Réuni dans la capitale burkinabè, le gouvernement a adopté plusieurs décisions structurantes. Celles-ci traduisent une volonté de mieux encadrer la gestion des ressources publiques.
Dans un environnement marqué par des pressions budgétaires accrues, les autorités privilégient une approche équilibrée. Elles misent à la fois sur l’optimisation des recettes et la maîtrise des dépenses. Cette orientation vise à renforcer la résilience financière de l’État.
Une réforme ciblée pour accroître les recettes
Parmi les mesures adoptées figure la relecture du décret encadrant la perception des recettes de la Grande Chancellerie des Ordres burkinabè. Cette réforme introduit plusieurs ajustements tarifaires.
Elle prévoit notamment une baisse du coût des épinglettes afin de les rendre plus accessibles. Parallèlement, elle instaure de nouveaux frais liés à la délivrance de duplicatas de brevets de décoration.
Cette double approche poursuit un objectif précis. Elle vise à améliorer l’accessibilité tout en augmentant la contribution financière de l’institution au budget national. Elle s’inscrit dans une stratégie de mobilisation accrue des ressources internes.
Rationalisation des structures publiques
Le gouvernement engage également une politique de rationalisation administrative. La dissolution du Centre national de semences forestières (CNSF) en constitue une illustration concrète.
Cette décision répond à une logique d’efficacité. Elle vise à réduire les chevauchements institutionnels et à optimiser l’utilisation des moyens disponibles.
En limitant les structures redondantes, les autorités cherchent à contenir les dépenses. Elles entendent également améliorer la performance globale de l’administration publique.
Un encadrement renforcé des dépenses
Les décisions prises traduisent aussi un renforcement du contrôle des dépenses publiques. Les autorisations de marchés, notamment dans les secteurs de la justice et de l’éducation, s’inscrivent dans cette logique.
Elles permettent de mieux planifier les investissements. Elles garantissent également leur alignement sur des priorités clairement définies. Ainsi, l’État cherche à éviter les dépenses non essentielles.
La soutenabilité budgétaire comme priorité
La question de la soutenabilité budgétaire occupe une place centrale. Le Burkina Faso doit répondre à des besoins croissants. Ceux-ci concernent notamment les secteurs sociaux et sécuritaires.

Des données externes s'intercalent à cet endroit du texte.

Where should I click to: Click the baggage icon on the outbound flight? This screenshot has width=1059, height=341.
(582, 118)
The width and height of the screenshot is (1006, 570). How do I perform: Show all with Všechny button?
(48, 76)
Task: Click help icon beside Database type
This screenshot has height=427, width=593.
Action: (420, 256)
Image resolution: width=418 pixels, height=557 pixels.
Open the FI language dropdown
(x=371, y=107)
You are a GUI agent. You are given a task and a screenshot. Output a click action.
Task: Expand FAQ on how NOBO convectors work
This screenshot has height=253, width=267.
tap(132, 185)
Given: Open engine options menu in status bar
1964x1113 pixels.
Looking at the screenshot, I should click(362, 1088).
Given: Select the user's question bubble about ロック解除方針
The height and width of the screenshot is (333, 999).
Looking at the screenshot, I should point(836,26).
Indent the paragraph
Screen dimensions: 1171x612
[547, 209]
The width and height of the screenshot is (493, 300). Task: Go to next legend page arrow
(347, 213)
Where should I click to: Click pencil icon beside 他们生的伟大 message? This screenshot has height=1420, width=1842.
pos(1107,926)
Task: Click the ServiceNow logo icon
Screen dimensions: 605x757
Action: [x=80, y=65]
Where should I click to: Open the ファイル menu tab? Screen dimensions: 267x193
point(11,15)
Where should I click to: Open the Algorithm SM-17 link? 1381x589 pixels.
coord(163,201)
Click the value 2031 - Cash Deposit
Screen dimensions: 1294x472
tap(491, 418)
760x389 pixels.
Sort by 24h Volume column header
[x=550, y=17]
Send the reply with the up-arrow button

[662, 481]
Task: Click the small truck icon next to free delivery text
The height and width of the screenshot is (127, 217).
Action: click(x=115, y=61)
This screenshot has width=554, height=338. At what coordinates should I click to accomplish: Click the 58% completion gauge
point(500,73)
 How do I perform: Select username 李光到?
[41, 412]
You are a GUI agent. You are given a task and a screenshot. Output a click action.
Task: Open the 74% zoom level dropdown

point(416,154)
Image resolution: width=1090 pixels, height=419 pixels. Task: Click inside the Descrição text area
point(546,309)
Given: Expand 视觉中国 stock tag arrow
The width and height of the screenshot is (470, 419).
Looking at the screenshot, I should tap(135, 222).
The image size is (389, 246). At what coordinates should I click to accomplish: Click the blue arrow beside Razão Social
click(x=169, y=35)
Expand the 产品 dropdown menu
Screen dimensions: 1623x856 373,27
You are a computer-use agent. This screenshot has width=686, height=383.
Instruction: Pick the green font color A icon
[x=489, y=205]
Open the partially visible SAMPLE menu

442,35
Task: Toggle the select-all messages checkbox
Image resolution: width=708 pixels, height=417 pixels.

Dans le même temps, les ressources disponibles restent limitées. Cette contrainte impose une gestion rigoureuse et stratégique des finances publiques.
La mobilisation des recettes internes apparaît alors comme un levier essentiel. Elle permet de réduire la dépendance aux financements extérieurs. Elle renforce également l’autonomie financière de l’État.
Transparence et rigueur dans la gestion
Les autorités insistent sur la nécessité d’une gestion rigoureuse. La transparence et le contrôle des dépenses deviennent des conditions indispensables.
L’évaluation des politiques publiques contribue à garantir une utilisation efficace des ressources. Elle permet aussi de renforcer la confiance des citoyens et des partenaires institutionnels.
Une stratégie équilibrée face aux défis économiques
Les mesures adoptées traduisent une approche équilibrée. Elles combinent mobilisation des recettes et maîtrise des dépenses. Cette stratégie vise à faire face aux chocs économiques et aux contraintes internes.
Cependant, la réussite de ces réformes dépendra de leur mise en œuvre. Elle suppose une coordination efficace entre les administrations concernées. Elle nécessite également un suivi rigoureux des résultats.
Vers une gouvernance financière renforcée
Le Conseil des ministres du 2 avril 2026 met en évidence une volonté affirmée de réforme. Le gouvernement cherche à consolider les bases d’une gestion financière plus efficace.
Entre optimisation des recettes et rationalisation des dépenses, cette orientation s’inscrit dans une perspective durable. Elle vise à renforcer la gouvernance budgétaire et la stabilité économique du pays.